- **Exercise**
Spot each line in the records below where the word "name" occurs, then copy it.

[Opening The records section]

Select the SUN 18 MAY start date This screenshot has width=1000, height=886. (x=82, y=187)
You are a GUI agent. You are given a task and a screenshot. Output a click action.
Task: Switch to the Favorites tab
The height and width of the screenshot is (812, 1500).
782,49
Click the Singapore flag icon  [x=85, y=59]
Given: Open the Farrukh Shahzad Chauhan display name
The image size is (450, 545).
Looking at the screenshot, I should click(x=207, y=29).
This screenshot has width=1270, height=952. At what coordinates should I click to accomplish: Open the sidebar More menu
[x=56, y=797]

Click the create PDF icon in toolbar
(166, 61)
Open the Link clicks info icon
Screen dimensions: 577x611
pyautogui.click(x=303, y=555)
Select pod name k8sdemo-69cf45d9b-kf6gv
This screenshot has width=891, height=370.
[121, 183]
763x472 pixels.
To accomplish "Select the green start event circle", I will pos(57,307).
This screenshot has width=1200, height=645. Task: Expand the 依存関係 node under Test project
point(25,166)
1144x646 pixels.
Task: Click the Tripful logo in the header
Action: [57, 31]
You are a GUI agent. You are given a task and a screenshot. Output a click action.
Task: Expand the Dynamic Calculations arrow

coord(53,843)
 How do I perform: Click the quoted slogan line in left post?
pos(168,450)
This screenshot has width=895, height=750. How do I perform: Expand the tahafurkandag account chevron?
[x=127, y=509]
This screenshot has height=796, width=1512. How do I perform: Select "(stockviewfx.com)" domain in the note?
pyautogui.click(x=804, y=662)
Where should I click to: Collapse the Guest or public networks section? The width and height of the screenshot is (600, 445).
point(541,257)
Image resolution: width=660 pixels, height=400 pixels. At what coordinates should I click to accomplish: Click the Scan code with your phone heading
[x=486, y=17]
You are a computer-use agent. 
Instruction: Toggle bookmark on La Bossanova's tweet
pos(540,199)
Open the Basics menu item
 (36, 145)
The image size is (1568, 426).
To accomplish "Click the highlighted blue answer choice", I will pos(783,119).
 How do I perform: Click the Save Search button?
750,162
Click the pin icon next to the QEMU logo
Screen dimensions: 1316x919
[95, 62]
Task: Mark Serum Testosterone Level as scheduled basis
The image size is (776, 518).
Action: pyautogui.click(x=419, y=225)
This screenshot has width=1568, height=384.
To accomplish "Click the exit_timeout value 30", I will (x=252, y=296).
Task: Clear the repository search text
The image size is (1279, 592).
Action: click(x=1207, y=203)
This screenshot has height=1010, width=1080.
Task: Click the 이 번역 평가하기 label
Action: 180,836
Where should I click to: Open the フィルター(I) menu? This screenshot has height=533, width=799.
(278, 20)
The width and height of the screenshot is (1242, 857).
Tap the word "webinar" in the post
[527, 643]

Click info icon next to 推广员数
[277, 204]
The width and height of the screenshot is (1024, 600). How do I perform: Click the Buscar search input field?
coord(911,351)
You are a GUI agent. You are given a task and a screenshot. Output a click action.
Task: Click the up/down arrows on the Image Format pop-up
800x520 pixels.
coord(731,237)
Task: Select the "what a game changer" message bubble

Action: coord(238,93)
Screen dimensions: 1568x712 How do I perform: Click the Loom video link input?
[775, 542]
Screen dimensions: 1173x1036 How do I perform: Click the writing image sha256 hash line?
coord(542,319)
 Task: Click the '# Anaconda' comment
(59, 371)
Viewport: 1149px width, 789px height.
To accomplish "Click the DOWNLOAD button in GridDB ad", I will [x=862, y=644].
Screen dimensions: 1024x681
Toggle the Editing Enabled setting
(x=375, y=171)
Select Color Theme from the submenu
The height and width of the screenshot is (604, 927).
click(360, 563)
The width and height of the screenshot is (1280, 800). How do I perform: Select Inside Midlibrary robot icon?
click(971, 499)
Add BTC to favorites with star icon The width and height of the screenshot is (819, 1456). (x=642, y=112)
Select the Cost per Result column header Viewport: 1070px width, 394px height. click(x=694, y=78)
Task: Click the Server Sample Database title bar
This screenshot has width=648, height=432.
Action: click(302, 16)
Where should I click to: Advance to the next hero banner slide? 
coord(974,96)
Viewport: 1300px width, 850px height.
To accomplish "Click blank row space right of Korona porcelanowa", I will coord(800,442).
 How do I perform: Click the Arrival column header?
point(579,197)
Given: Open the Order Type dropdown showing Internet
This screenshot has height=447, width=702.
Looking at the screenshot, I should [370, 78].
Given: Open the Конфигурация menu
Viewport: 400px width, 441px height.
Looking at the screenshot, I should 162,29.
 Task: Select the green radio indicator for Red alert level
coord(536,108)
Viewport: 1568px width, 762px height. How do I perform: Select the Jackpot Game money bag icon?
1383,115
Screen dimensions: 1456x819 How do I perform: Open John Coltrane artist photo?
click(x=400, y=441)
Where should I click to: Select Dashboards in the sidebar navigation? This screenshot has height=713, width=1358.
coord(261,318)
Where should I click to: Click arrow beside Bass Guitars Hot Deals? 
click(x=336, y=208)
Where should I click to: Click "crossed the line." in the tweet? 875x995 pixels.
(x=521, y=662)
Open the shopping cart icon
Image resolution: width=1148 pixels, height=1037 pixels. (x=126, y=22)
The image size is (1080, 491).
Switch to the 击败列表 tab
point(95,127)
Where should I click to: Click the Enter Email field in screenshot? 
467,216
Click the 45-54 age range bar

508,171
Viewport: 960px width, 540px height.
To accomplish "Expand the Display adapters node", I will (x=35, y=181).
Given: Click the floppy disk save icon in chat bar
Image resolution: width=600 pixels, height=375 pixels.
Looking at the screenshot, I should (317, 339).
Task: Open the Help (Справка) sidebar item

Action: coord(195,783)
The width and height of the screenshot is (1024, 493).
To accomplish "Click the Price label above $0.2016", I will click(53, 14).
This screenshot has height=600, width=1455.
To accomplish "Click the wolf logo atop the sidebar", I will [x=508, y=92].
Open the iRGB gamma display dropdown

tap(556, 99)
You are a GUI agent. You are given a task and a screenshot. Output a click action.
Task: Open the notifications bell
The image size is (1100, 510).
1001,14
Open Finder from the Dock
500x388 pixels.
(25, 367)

[Closing The records section]

- **Result for this exercise**
Given: Open the Farrukh Shahzad Chauhan display name
Select pod name k8sdemo-69cf45d9b-kf6gv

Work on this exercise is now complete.